• [REQUIRED ACTION] Write out nothing but the lines from the one containing "Task: Open the" through the last line below, both included, and without the pictures.
────────────────────────────────────────
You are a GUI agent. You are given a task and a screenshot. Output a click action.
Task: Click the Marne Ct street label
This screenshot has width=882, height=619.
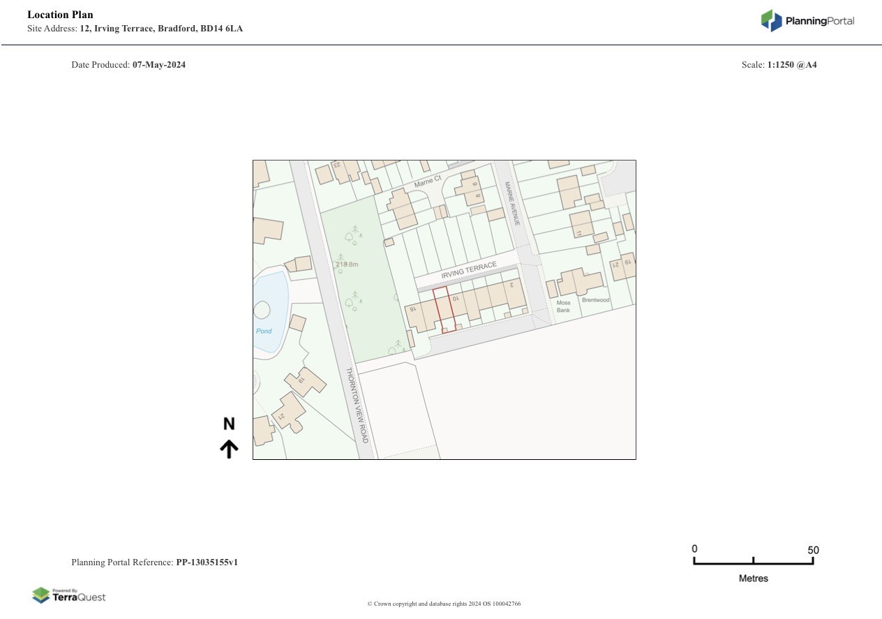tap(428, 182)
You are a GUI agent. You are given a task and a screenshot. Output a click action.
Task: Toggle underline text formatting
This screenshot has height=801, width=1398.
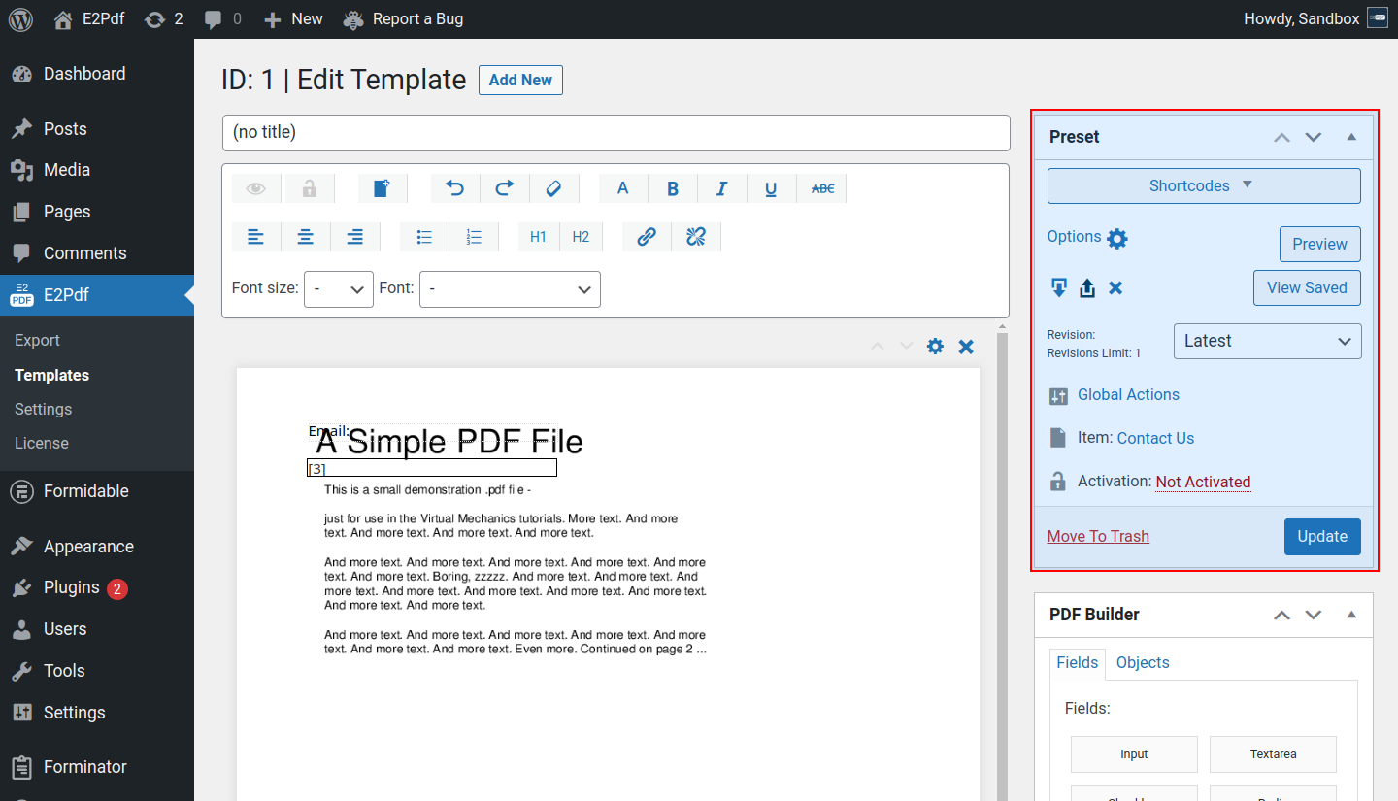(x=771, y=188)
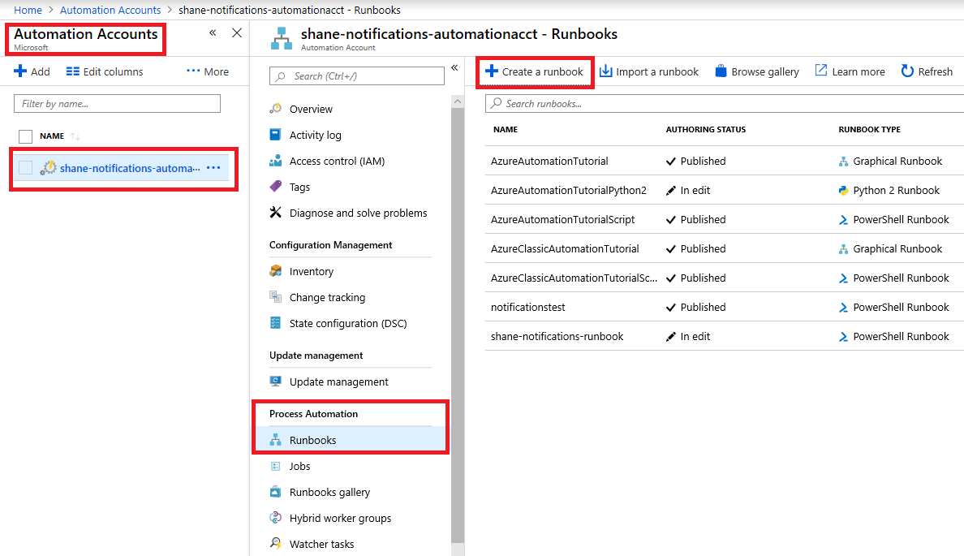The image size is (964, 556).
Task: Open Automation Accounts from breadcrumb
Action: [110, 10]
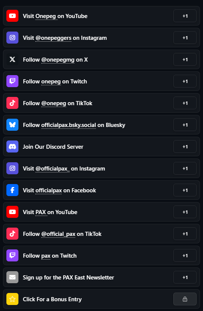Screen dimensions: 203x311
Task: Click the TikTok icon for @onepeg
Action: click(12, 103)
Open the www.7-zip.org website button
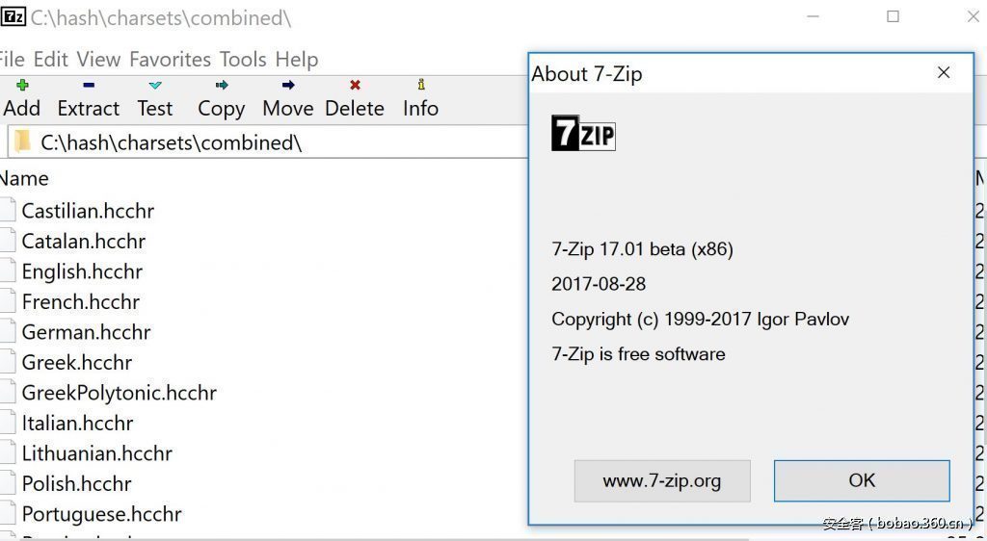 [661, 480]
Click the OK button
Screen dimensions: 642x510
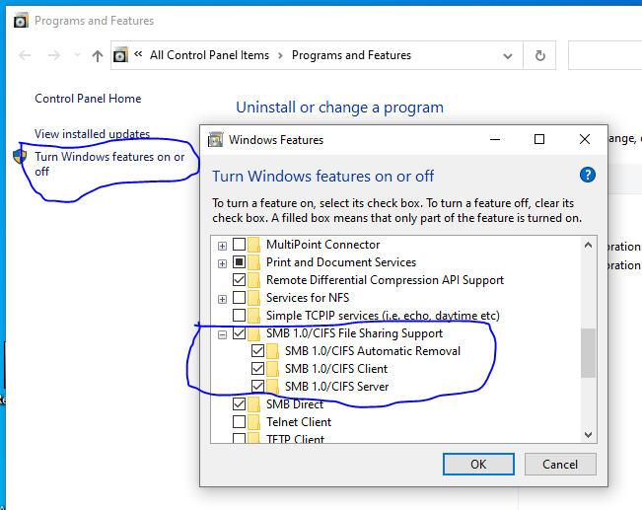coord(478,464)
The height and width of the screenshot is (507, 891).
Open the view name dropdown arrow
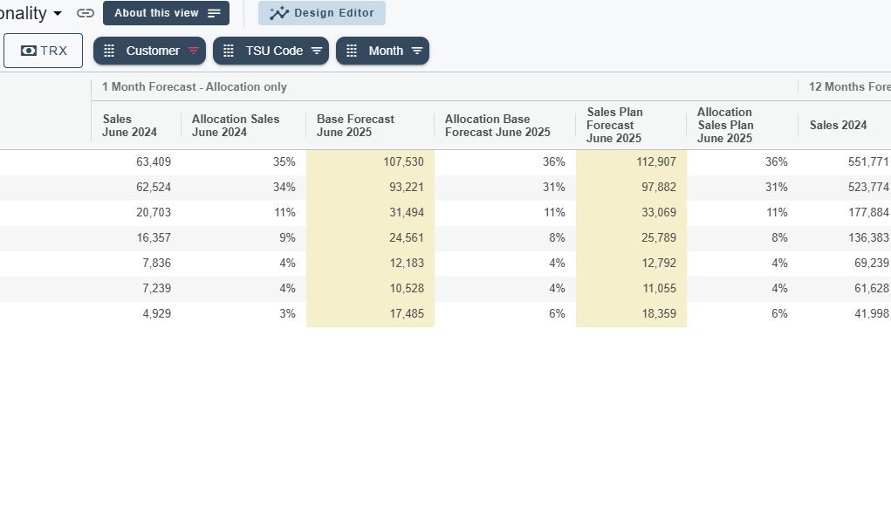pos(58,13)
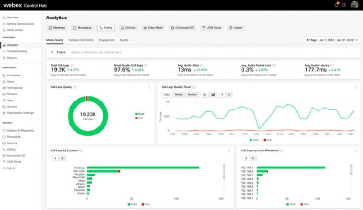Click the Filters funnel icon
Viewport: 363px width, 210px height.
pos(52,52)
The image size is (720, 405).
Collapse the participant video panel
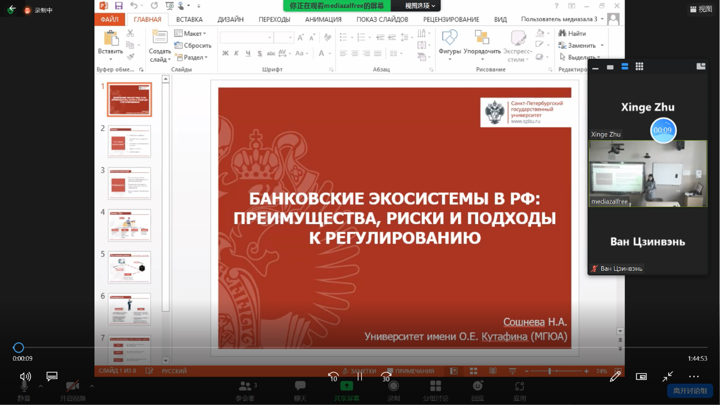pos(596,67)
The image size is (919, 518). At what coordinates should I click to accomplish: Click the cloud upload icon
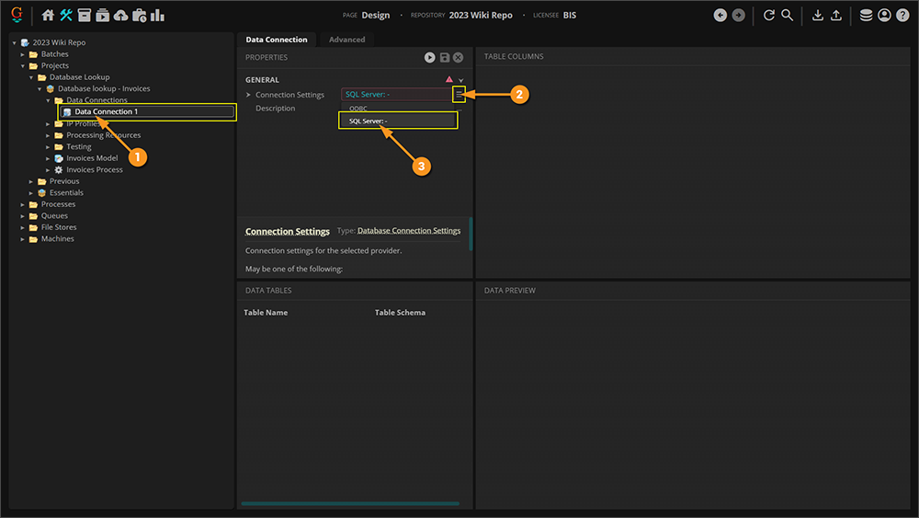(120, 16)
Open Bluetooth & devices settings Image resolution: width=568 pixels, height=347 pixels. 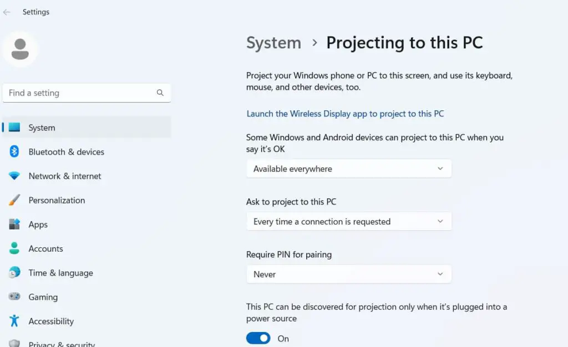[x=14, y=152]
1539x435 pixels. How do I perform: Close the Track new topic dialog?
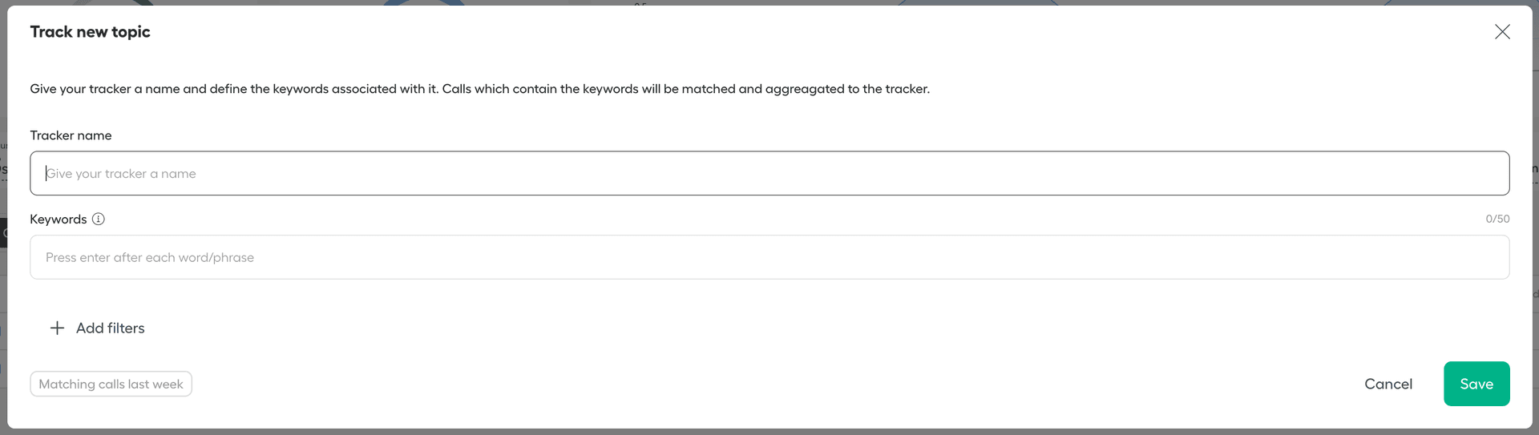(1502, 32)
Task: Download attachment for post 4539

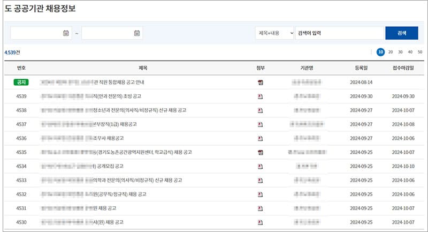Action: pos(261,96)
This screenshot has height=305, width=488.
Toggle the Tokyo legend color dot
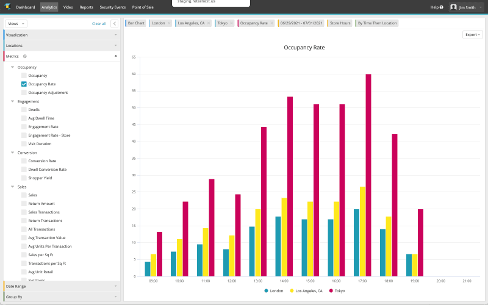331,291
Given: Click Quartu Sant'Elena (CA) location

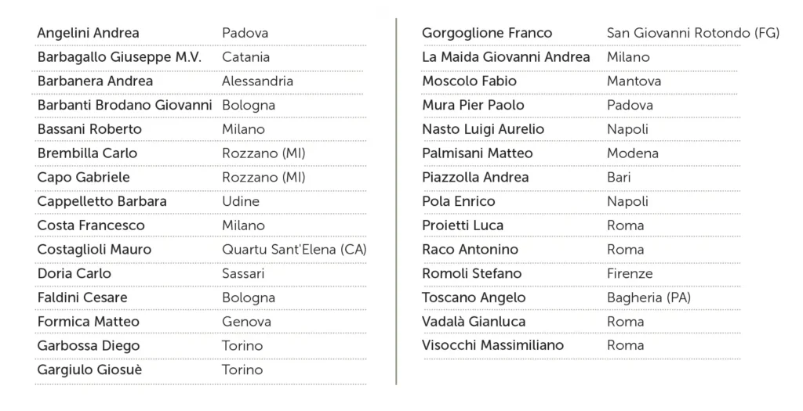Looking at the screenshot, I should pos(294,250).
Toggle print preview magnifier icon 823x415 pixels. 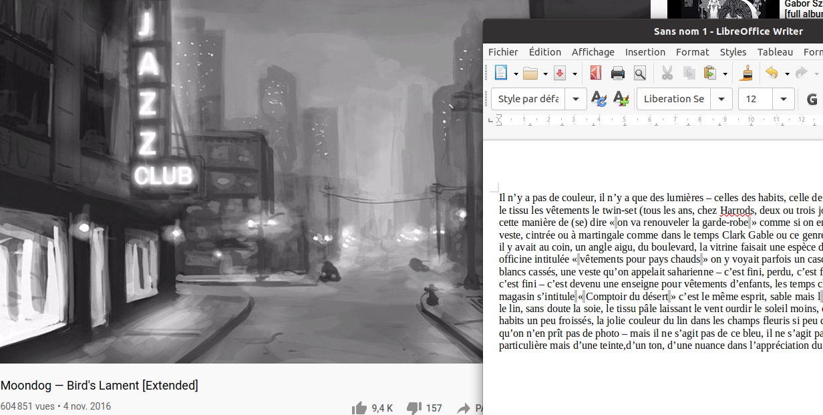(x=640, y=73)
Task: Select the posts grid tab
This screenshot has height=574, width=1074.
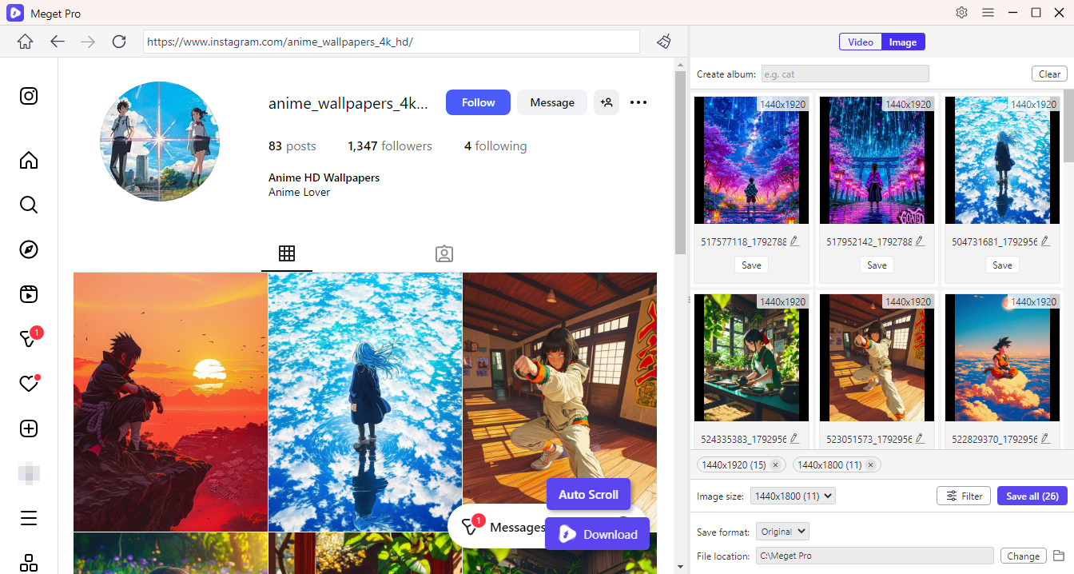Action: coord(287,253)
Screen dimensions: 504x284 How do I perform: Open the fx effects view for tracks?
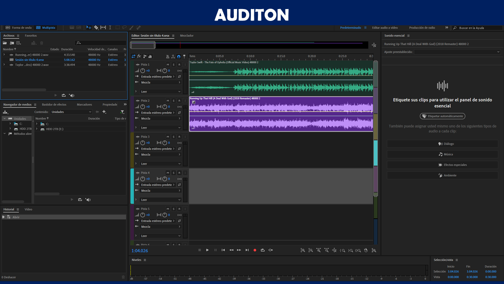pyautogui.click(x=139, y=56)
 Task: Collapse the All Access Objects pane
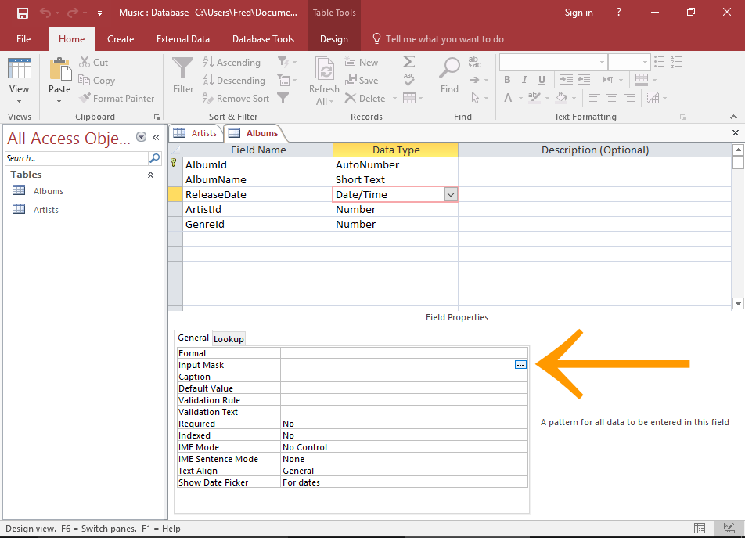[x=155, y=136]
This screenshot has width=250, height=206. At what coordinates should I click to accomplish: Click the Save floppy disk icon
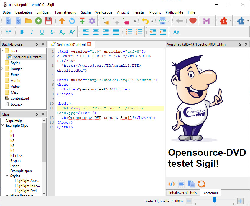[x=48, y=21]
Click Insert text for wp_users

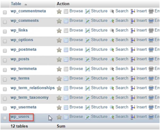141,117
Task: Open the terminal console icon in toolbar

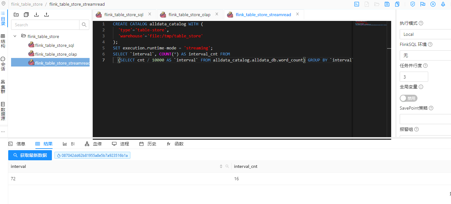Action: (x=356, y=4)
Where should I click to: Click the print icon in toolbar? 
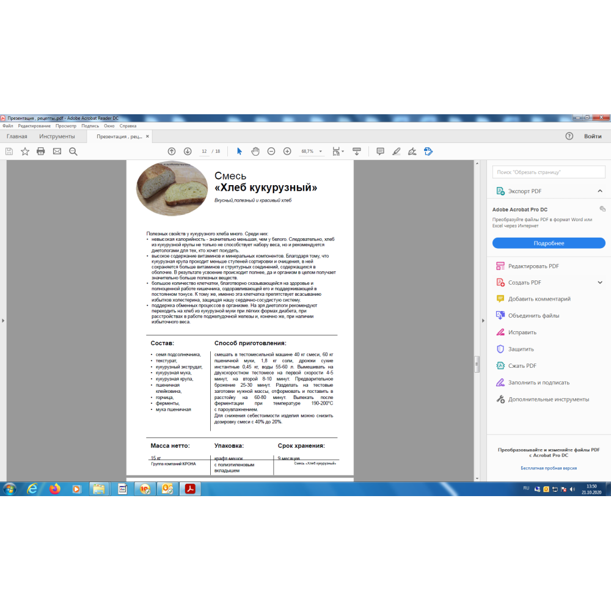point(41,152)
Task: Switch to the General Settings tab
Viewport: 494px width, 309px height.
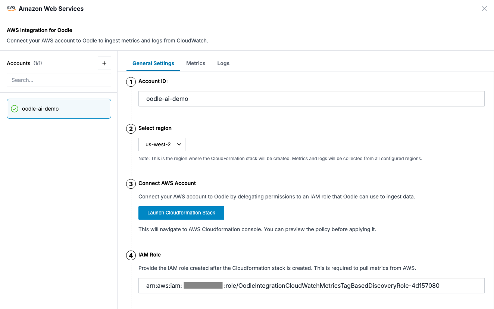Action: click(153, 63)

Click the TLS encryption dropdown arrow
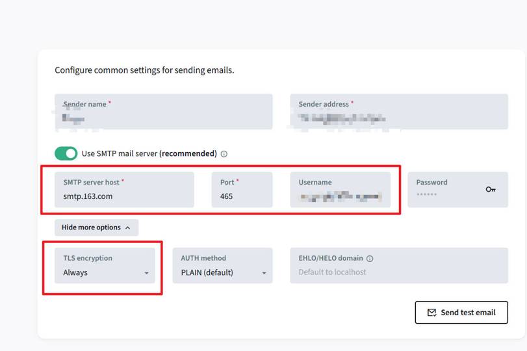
────────────────────────────────────────
• [ANSWER BELOW]
Task: Open the terminal console icon in toolbar

Action: (x=356, y=4)
Where should I click to: Click the print icon in toolbar? 
point(41,152)
Task: Switch to the General Settings tab
Viewport: 494px width, 309px height.
Action: click(153, 63)

Click the TLS encryption dropdown arrow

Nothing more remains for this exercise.